I'm adding a link to another new Montana blog, Dirt Between Light Bulbs, which appears to be interesting and well written. So I might as well go ahead and disagree with it right off the bat. Demosthenes argues that because Republicans won the popular vote for the Legislature 50-47, they should have been expected to win a 50-47 margin in the House (with three up for grabs).
T'aint so. If districts were perfectly apportioned, then the side that won just over 50 percent of the total vote (which Republicans did) would win 100 percent of the House seats. That detail matters if you are curious, as I am, about whether Democrats gerrymandered the districts before the next election. I don't dispute that Democrats tried to do it; I just wonder whether they succeeded.
It's a trickier calculation than you might at first suspect. Presumably, the purpose of gerrymandering is to create districts in which the votes of Democrats (in this case) are maximally effective while the votes of Republicans are discounted. So you try to construct districts in which Democrats win all the close races while Republicans win large victories in districts where a Republican win can't be avoided.
So did Democrats in fact win the close races while losing the lopsided ones? I actually spent a couple of hours trying to compute this for Yellowstone County in the last election, but it got too complicated, and I gave it up.
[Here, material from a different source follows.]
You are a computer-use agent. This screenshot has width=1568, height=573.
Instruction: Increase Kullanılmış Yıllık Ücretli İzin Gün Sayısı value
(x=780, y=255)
To really nail it down, you would almost have to compute it on a precinct-by-precinct basis, comparing 2004 results to results from previous elections.
Even then, lots of things can go wrong. Plotting a strategy to win close races appears to be sound, but it can easily backfire. You can't afford to cut your margins too close. Did, for example, Carol Gibson lose her bid for re-election because Democrats got too clever for their own good? Hard to tell.
So did Democrats in fact successfully gerrymander the new election districts? I don't know, but I would sure like to see somebody come up with the answer.
UPDATE: For some reason, I can't link directly to the post. You'll have to scroll down to March 27.